VORLIEGENDER AUSZUG:
Ausstellungsstück 3: Verknüpfung von Steuerung und Erzählung

Die im letzten Ausstellungsstück angedeutete Verbindung zwischen Spielenden und Spielwelt lässt sich aber nicht nur über die Umgebung oder die Übergabe der Regie an Spielerin oder Spieler erzählen, sondern auch durch die Methode der Steuerung selbst. In dem Moment, in dem die Gesten und Eingaben am Controller den Abläufen auf dem Bildschirm entsprechen, löst sich die empfundene Trennung zwischen Spielwelt und Spielumgebung auf.

ACHTUNG: In der folgenden Szene werden psychische Krankheiten und Suizid thematisiert.

GESAMMELTES MATERIAL:

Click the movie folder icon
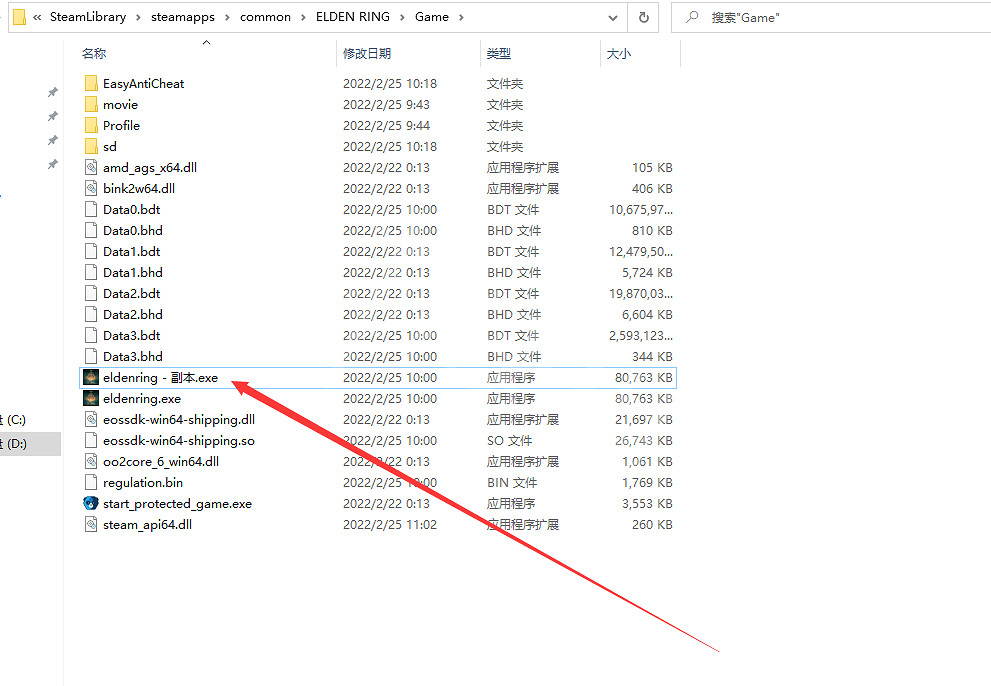Screen dimensions: 991x686 (91, 105)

AUFGABENSTELLUNG:
Beantworte anhand des Auszugs zur Verknüpfung von Steuerung und Erzählung:
(a) Wodurch lässt sich die Verbindung zwischen Spielenden und Spielwelt außer über die Umgebung oder die Übergabe der Regie noch erzählen?
(b) Unter welcher Bedingung löst sich die empfundene Trennung zwischen Spielwelt und Spielumgebung auf?
(c) Welche Themen werden laut dem Hinweis mit „ACHTUNG“ in der folgenden Szene behandelt?
Für die Bearbeitung wird das Material nicht benötigt.

LÖSUNG:
(a) Durch die Methode der Steuerung selbst.
(b) Wenn die Gesten und Eingaben am Controller den Abläufen auf dem Bildschirm entsprechen.
(c) Psychische Krankheiten und Suizid.